Personal information
- Full name: Ruben James Wiki
- Born: 21 January 1973 (age 53) Auckland, New Zealand

Playing information
- Height: 186 cm (6 ft 1 in)
- Weight: 104 kg (16 st 5 lb)
- Position: Prop, Centre, Second-row
Club
| Years | Team | Pld | T | G | FG | P |
| 1991–92 | Otahuhu Leopards |  |  |  |  |  |
| 1993–04 | Canberra Raiders | 224 | 60 | 0 | 0 | 240 |
| 2005–08 | New Zealand Warriors | 87 | 12 | 0 | 0 | 48 |
|  | Total | 311 | 72 | 0 | 0 | 288 |
Representative
| Years | Team | Pld | T | G | FG | P |
| 1993 | Auckland |  |  |  |  |  |
| 1992–93 | New Zealand Māori |  |  |  |  |  |
| 1994–06 | New Zealand | 55 | 15 | 0 | 0 | 60 |
- Source:

= Ruben Wiki =

New Zealand international rugby league footballer

Ruben James Wiki (born 21 January 1973) is a New Zealand former professional rugby league footballer who played in the 1990s and 2000s. A New Zealand international representative centre-turned-prop forward, he retired with the record for most international appearances of any rugby league player in history. As of 2023, he is still the highest capped Kiwi player ever. At club level Wiki played for the Canberra Raiders, winning the 1994 NSWRL Premiership with them before finishing his career with the New Zealand Warriors. He currently works as the NZRL's High Performance Manager and a High Performance Assistant with the New Zealand Warriors.

==Background==
Of Samoan and Māori heritage, Wiki was an Otahuhu Leopards junior. Alongside future All Black captain Tana Umaga, Wiki wreaked havoc for the Junior Kiwis in 1992. He represented the New Zealand Māori side in 1992 and 1993, playing on the wing at the 1992 Pacific Cup.

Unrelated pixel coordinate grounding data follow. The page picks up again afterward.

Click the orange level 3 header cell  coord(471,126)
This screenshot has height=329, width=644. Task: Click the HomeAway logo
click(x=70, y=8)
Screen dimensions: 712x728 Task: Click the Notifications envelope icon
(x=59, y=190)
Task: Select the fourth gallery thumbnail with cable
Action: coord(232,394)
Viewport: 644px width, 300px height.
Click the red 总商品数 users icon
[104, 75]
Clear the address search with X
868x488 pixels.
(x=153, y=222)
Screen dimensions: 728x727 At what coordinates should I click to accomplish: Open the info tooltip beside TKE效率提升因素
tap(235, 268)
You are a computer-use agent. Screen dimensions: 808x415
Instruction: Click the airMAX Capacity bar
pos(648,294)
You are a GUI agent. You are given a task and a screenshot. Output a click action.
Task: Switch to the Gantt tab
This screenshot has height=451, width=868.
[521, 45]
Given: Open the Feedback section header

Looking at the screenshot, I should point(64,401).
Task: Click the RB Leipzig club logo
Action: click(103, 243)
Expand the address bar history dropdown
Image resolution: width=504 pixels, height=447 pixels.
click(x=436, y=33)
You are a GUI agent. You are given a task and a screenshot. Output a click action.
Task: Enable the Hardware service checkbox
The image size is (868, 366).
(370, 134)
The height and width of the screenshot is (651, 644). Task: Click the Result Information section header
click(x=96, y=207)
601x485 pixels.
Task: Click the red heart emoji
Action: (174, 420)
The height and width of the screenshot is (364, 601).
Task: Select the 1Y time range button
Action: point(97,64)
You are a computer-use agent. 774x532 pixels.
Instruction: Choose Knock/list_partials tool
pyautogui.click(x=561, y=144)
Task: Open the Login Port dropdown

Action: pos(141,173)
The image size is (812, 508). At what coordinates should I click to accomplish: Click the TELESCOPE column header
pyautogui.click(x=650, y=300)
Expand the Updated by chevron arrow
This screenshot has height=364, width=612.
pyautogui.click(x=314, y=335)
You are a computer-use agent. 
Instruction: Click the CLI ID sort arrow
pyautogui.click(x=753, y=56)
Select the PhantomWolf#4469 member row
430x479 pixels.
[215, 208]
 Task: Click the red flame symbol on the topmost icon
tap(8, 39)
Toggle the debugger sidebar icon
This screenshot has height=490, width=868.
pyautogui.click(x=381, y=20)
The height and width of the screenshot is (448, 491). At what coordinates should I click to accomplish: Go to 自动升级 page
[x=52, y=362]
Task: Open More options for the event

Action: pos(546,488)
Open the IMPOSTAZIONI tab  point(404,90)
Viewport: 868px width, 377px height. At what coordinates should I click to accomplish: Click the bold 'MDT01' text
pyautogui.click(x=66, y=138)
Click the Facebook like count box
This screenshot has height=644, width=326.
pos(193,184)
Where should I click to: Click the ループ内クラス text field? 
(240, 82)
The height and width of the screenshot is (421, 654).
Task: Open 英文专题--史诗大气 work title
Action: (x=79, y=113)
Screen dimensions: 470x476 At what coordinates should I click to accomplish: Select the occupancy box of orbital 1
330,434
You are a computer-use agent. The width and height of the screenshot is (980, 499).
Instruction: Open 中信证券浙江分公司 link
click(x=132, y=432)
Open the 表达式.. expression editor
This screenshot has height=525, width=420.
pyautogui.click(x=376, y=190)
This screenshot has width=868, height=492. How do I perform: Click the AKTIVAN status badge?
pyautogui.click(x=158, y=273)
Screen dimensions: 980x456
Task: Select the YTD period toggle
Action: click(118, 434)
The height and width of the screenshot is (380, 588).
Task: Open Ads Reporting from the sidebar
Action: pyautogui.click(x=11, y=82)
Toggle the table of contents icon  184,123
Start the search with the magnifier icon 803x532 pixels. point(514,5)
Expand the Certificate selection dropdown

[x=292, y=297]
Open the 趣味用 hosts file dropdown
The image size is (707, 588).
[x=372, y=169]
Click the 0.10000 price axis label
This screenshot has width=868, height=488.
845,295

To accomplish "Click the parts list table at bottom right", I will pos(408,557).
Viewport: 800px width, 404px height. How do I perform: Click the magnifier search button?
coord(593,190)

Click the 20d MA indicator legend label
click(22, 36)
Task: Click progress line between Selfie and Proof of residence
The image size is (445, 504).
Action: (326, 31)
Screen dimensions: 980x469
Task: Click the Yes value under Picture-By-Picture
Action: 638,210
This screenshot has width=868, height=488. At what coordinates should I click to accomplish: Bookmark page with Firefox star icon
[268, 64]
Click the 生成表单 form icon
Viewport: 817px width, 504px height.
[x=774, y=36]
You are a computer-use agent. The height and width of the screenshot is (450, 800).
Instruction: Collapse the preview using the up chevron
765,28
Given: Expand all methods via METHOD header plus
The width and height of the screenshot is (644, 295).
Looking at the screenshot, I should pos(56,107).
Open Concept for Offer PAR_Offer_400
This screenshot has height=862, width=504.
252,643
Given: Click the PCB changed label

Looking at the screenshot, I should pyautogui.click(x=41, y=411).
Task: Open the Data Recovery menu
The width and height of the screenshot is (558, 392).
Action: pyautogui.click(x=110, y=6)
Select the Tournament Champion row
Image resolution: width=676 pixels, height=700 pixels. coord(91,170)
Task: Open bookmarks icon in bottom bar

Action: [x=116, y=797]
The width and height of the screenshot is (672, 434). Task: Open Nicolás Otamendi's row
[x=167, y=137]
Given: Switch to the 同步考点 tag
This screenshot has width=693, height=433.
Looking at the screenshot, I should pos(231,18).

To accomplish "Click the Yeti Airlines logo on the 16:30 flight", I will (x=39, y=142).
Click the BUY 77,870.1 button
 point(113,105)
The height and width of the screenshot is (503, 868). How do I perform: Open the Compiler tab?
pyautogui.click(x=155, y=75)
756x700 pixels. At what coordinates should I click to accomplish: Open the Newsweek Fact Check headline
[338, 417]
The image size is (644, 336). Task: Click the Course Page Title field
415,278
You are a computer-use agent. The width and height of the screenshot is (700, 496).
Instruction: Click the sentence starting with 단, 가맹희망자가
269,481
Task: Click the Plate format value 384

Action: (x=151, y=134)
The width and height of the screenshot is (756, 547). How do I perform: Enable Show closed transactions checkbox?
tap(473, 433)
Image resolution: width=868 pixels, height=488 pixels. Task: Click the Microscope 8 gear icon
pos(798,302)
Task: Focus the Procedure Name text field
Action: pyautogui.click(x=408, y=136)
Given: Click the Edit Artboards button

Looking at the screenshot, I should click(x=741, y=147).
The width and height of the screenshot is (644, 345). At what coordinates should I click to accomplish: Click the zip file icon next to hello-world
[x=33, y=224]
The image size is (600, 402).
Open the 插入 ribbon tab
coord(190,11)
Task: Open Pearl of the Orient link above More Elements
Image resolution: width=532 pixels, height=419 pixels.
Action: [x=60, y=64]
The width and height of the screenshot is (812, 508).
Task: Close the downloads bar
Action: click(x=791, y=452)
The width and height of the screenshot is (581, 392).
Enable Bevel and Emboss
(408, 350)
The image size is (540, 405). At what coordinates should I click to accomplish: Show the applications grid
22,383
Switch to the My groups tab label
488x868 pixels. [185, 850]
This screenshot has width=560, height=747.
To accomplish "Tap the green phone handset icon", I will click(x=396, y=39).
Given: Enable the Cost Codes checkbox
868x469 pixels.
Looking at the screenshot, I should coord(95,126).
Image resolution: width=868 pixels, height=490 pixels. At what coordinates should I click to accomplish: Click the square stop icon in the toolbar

==Professional playing career==
===1990s===
Wiki commenced playing in Australia's Winfield Cup for the Canberra Raiders' first grade side in the 1993 NSWRFL season. In 1993 he played for Auckland.

In 1994, he teamed up with Mal Meninga as centre to score a premiership win for the Canberra Raiders. He was then involved in controversy when both the Canberra Raiders and new Auckland Warriors tried to register him for the 1995 season. After a long dispute Wiki stayed with Canberra. Wiki was selected for the New Zealand team to compete in the end of season 1999 Rugby League Tri-Nations tournament. In the final against Australia he played at centre in the Kiwis' 22–20 loss.

===2000s===
In 2001 Wiki was banned for two matches after pleading guilty to a dangerous throw charge on Sydney prop Scott Logan. Wiki played for Canberra until 2004 before moving to the Warriors.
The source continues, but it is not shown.